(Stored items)
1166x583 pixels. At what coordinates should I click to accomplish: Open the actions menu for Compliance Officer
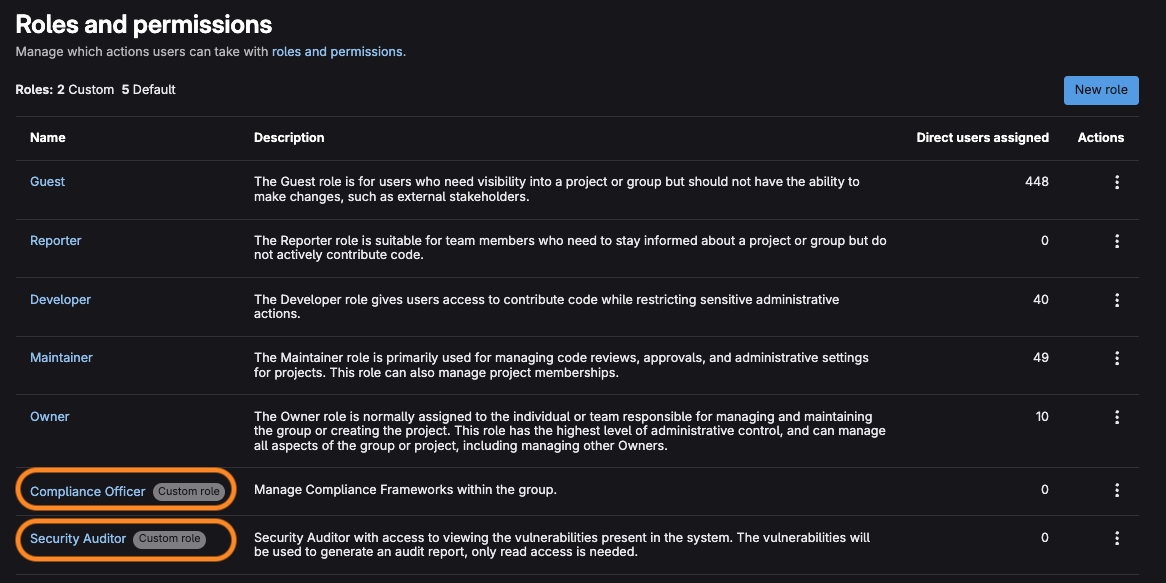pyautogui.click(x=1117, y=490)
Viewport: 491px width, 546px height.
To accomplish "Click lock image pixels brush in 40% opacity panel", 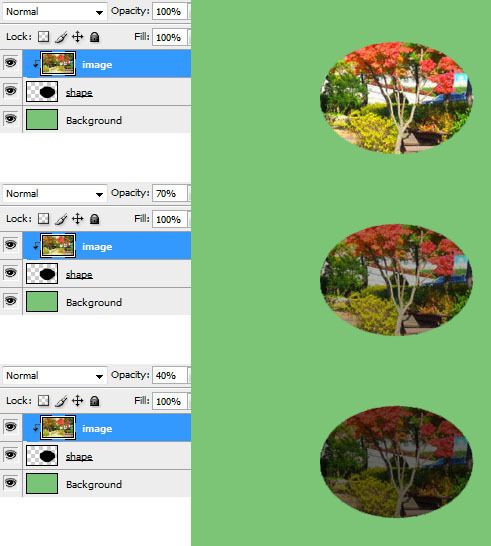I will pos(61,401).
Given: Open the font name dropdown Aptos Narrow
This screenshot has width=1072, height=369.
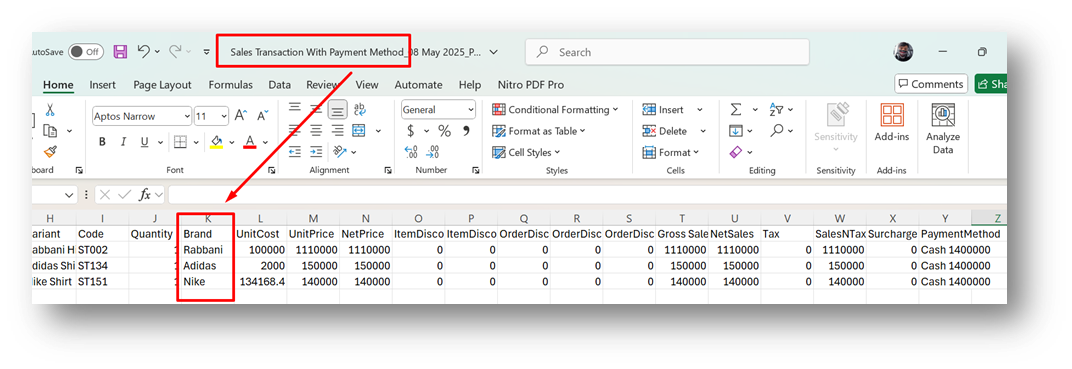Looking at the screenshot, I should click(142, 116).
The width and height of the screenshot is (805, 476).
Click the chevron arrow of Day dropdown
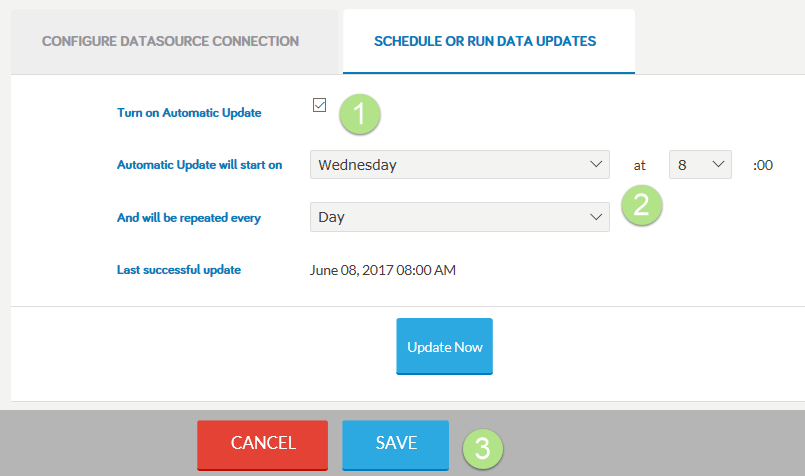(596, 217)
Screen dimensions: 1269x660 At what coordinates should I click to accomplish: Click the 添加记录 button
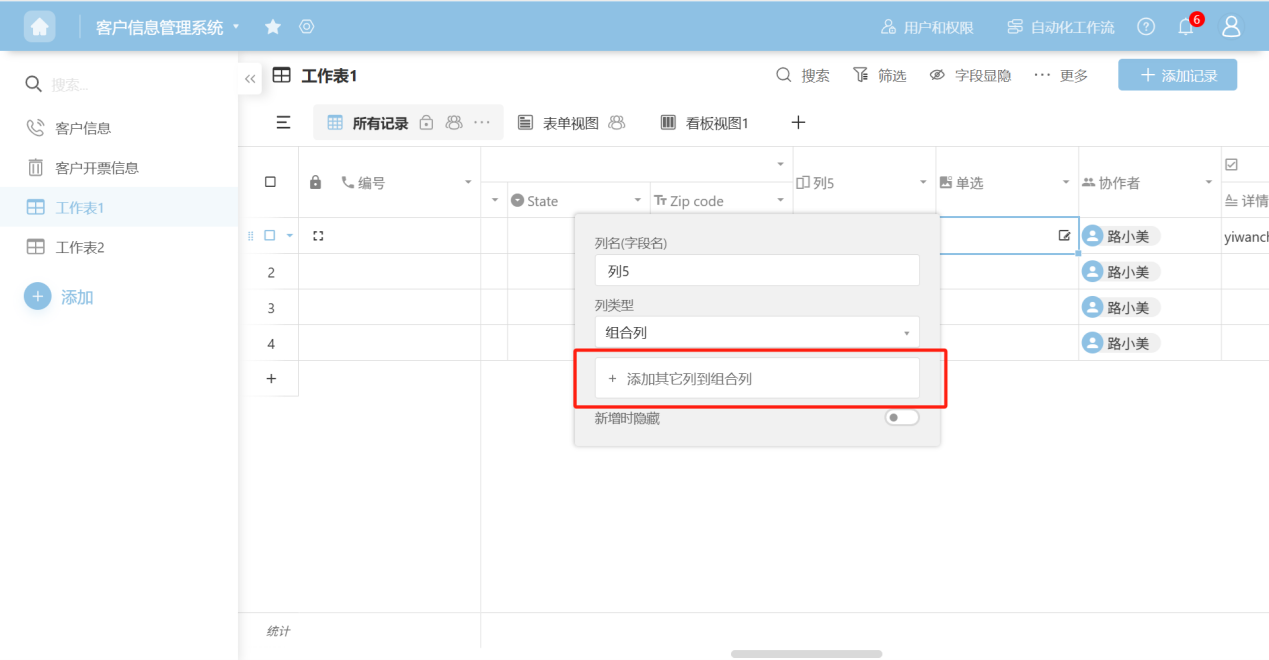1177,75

> _What is expected_
Return exactly, and only, the lines that run from the line containing "Given: Open the" to the last line of the entries above, both ends included, with pictures left out.

> _Written solution_
Given: Open the font name dropdown Aptos Narrow
This screenshot has width=1072, height=369.
Looking at the screenshot, I should click(142, 116).
The width and height of the screenshot is (805, 476).
Click the chevron arrow of Day dropdown
(596, 217)
Screen dimensions: 1269x660 At what coordinates should I click to accomplish: Click the 添加记录 button
1177,75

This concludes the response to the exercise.